I’ve always marveled at the trust and obedience of many Bible characters. Pack up your belongings and family and move. Drop your nets and follow me. Take my hand and follow. It seems so simple. Why is it so hard? For me, it’s hard, in part, because I want to be the one holding the hand and guiding. Isn’t it ironic how often people of faith are also control freaks. I’m talking about myself here. I want to be the one holding the hand and I want to be the one leading. Instead of viewing the world with Christ’s compassion, I view the world with judgements and decide just how it should be. I see splinters in everybody’s eyes and I can’t seem to recognize the beam in my own eye. To paraphrase Reinhold Neihbur’s famous prayer. One part is taking God’s hand and submitting my will to God’s will. The courage to change things I can. And one part is letting go of some hands. The serenity to accept things I cannot change. And the wisdom to know the difference.
This lesson hit me recently.

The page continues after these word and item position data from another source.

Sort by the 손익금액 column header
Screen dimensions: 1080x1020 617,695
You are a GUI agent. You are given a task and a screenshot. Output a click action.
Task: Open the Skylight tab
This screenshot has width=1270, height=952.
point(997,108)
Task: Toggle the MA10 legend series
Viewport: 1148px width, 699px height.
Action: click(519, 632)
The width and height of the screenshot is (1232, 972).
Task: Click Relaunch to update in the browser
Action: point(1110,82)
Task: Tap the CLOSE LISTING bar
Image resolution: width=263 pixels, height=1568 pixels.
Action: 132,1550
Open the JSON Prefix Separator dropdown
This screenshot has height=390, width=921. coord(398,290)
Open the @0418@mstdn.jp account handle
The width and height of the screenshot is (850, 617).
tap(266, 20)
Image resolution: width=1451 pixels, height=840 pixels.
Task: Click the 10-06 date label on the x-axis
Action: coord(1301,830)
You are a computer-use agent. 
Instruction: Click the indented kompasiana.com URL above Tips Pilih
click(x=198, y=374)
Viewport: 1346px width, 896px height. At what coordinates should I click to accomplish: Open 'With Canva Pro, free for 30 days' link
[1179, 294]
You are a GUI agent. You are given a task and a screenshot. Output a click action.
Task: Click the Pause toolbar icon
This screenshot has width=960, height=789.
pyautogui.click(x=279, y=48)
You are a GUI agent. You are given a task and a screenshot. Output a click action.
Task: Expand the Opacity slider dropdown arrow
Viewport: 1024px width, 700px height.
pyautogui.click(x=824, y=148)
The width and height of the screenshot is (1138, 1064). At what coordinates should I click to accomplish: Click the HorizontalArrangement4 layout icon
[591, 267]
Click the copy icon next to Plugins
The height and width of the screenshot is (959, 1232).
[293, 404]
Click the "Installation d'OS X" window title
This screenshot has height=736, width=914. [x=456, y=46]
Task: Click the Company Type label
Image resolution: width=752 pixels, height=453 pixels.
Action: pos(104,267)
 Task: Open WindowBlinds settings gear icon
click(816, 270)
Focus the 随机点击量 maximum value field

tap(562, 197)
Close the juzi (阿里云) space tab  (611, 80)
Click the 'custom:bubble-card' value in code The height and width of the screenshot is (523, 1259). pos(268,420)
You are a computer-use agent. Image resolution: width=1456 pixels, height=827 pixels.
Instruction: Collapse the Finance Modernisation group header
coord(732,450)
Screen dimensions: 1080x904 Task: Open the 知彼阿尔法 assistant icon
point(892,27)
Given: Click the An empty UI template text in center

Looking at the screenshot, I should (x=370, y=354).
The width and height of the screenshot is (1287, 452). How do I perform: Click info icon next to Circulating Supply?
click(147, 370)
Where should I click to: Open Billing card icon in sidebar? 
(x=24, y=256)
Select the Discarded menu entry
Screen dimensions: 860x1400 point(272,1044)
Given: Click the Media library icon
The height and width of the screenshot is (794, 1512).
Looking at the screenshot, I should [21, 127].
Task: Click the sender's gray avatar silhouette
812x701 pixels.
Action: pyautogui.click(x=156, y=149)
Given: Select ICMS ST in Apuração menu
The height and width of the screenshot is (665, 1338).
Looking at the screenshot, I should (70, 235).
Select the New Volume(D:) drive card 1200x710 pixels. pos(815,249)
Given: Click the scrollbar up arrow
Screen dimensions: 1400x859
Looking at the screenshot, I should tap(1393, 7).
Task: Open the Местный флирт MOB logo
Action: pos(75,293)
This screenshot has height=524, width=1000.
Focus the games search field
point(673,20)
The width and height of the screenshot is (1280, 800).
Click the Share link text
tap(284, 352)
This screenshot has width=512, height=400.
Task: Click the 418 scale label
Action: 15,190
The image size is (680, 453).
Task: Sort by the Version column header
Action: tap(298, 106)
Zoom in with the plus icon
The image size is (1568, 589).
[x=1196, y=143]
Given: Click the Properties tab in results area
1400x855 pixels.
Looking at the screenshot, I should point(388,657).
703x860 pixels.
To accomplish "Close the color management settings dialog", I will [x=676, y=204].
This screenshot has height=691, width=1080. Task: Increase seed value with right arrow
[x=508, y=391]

We live across the street from a wonderful park where my kids love to play. On a recent warm evening, my wife and I were sitting outside in our front yard. My youngest son, Seth, a recent kindergarten graduate, asked if he could cross the street and play with his brothers in the park. My wife told him to look both ways, be careful and go ahead. My mouth dropped open and I looked at my wife like she had grown a third eye. Excuse me?!? Did I miss the memo? When did the rules change? It is an unwritten rule in the O’Reilly household that until a certain age, the youngest brother must always hold the hand of an older brother or an adult in order to cross the street to the park. I jumped up and told Seth that he would need to hold my hand if he wanted to cross the street. When I reached to grab his hand he immediately pulled away and exclaimed, "But mom said it was okay!" Being the veteran of thousands of father-son skirmishes, I was quite familiar with the divide and conquer tactic and was not about to be taken in. "You have to hold my hand!" Seth leaned in to me and whispered quietly so his brothers would not hear, "but dad, I’m not a baby anymore." I stopped and took a long look at my son. I asked him if he would take my hand and lead me across the street. He agreed.
This was a good lesson for me, but a hard lesson. I think it’s normal to want to be in control. It’s normal to think I know what is best. I have to ask myself quite often, am I offering my hand to help this person or am I offering my hand because I think I can fix this person? Discernment in this area is important. It is a constant struggle. One of my biggest desires in life is to be an ambassador for Christ. When I’m operating in control freak mode I am not an ambassador, but a stumbling block, standing between God and the person. My prayer is for wisdom and discernment in this area and to simply trust in God’s wisdom, love and forgiveness.